# [PROVIDED INFORMATION]

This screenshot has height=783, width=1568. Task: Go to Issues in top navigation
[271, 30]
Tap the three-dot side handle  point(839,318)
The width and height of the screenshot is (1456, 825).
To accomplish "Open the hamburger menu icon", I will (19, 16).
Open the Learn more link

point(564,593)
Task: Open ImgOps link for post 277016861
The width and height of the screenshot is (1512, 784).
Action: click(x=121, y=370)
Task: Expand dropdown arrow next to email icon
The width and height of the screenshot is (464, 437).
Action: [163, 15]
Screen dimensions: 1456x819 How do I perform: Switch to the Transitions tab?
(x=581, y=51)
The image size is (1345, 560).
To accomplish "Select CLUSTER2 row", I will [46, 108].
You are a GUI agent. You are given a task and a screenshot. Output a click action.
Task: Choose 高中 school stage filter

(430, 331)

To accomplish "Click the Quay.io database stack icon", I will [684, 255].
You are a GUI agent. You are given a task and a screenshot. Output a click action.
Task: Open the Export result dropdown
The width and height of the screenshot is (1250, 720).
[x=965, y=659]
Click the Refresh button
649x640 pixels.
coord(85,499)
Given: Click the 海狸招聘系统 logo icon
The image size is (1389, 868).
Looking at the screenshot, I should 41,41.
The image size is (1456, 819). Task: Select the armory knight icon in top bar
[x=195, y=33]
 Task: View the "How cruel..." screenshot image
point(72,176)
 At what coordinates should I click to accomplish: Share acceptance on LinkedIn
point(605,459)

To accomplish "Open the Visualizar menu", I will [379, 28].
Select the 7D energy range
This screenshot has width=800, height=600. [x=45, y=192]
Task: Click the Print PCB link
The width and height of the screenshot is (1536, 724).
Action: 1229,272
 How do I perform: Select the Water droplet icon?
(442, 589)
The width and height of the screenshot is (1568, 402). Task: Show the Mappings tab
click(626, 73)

# [TASK STATEMENT]
Return every line of the items above that contains the word "dropdown".

# [EXERCISE SOLUTION]
Task: Expand dropdown arrow next to email icon
Task: Open the Export result dropdown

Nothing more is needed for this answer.